# Direction 1
Please reproduce the entries verbatim, everything from the first entry down to the line containing "23.2 [1285, 89]", that line included, and nothing else.

# Excerpt
___

- French: Confessions
- Directed by: Luc Picard
- Written by: Sylvain Guy
- Based on: Gallant: confessions d’un tueur à gages by Éric Thibault and Félix Séguin
- Produced by: Christian Larouche
- Starring: Luc Picard
- Cinematography: François Dutil
- Edited by: Carmen-Mélanie Pépin
- Music by: Daniel Bélanger
- Production company: Christal Films
- Distributed by: Les Films Opale
- Release date: December 4, 2021 (Whistler);
- Running time: 109 minutes
- Country: Canada
- Language: French

= Confessions of a Hitman =

Confessions of a Hitman (Confessions) is a Canadian crime drama film, directed by Luc Picard and released in 2021. Based on Gallant: confessions d’un tueur à gages, a 2015 non-fiction book written by Éric Thibault and Félix Séguin about Canadian contract killer Gerald Gallant, the film stars Picard as Gallant.

___

# Direction 2
According to the film article, who wrote the music for Confessions of a Hitman?

Dataset rows:
___

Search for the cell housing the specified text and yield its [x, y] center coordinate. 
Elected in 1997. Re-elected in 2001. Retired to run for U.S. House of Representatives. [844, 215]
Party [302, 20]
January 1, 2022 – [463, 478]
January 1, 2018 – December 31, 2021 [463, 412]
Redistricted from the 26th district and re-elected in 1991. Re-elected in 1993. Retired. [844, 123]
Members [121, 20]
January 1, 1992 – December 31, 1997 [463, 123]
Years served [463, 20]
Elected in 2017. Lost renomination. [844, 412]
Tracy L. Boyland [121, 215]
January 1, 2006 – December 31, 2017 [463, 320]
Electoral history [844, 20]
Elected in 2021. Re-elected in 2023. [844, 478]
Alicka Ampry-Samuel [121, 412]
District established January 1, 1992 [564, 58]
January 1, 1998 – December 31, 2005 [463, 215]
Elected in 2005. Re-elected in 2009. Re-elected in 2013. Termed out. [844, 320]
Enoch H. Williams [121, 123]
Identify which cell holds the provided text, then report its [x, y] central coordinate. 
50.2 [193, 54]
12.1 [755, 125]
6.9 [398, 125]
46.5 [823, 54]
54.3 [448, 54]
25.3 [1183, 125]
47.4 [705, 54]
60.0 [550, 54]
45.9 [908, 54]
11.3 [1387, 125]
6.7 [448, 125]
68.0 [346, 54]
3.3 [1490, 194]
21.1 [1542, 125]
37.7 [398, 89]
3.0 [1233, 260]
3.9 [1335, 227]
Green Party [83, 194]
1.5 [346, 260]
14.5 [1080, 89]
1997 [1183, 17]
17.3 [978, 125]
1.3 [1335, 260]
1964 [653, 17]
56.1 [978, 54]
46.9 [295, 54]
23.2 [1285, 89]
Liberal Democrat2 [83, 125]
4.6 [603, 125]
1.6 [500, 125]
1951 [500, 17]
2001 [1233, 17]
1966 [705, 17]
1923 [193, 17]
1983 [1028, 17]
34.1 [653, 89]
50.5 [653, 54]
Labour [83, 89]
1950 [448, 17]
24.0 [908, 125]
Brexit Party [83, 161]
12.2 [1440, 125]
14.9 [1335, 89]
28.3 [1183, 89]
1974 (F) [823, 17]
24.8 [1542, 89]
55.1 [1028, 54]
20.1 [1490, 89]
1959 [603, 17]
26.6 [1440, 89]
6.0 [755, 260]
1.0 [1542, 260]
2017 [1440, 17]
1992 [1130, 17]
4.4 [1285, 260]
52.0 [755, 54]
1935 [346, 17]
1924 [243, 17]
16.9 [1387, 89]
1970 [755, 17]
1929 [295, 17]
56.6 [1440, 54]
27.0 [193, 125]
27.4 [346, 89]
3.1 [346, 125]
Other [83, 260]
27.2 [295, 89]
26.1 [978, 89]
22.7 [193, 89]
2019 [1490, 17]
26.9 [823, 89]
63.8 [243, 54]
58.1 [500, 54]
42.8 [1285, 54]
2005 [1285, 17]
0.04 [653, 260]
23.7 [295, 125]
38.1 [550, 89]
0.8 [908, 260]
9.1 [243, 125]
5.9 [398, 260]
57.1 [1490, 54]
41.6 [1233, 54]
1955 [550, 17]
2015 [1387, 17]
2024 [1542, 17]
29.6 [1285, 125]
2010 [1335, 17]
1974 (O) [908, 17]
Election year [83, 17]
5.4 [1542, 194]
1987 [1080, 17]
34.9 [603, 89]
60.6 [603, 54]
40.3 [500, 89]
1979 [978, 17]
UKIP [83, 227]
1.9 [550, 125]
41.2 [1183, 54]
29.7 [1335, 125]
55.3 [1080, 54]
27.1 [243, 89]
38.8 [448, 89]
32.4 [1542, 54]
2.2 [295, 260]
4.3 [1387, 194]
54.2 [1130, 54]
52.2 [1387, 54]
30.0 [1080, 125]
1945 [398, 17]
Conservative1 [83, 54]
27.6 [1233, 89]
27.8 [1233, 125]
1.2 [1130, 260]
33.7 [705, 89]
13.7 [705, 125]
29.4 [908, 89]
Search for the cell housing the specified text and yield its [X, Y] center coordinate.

___

# Task response 1
Search for the cell housing the specified text and yield its [x, y] center coordinate. 
Elected in 1997. Re-elected in 2001. Retired to run for U.S. House of Representatives. [844, 215]
Party [302, 20]
January 1, 2022 – [463, 478]
January 1, 2018 – December 31, 2021 [463, 412]
Redistricted from the 26th district and re-elected in 1991. Re-elected in 1993. Retired. [844, 123]
Members [121, 20]
January 1, 1992 – December 31, 1997 [463, 123]
Years served [463, 20]
Elected in 2017. Lost renomination. [844, 412]
Tracy L. Boyland [121, 215]
January 1, 2006 – December 31, 2017 [463, 320]
Electoral history [844, 20]
Elected in 2021. Re-elected in 2023. [844, 478]
Alicka Ampry-Samuel [121, 412]
District established January 1, 1992 [564, 58]
January 1, 1998 – December 31, 2005 [463, 215]
Elected in 2005. Re-elected in 2009. Re-elected in 2013. Termed out. [844, 320]
Enoch H. Williams [121, 123]
Identify which cell holds the provided text, then report its [x, y] central coordinate. 
50.2 [193, 54]
12.1 [755, 125]
6.9 [398, 125]
46.5 [823, 54]
54.3 [448, 54]
25.3 [1183, 125]
47.4 [705, 54]
60.0 [550, 54]
45.9 [908, 54]
11.3 [1387, 125]
6.7 [448, 125]
68.0 [346, 54]
3.3 [1490, 194]
21.1 [1542, 125]
37.7 [398, 89]
3.0 [1233, 260]
3.9 [1335, 227]
Green Party [83, 194]
1.5 [346, 260]
14.5 [1080, 89]
1997 [1183, 17]
17.3 [978, 125]
1.3 [1335, 260]
1964 [653, 17]
56.1 [978, 54]
46.9 [295, 54]
23.2 [1285, 89]

# Task response 2
Daniel Bélanger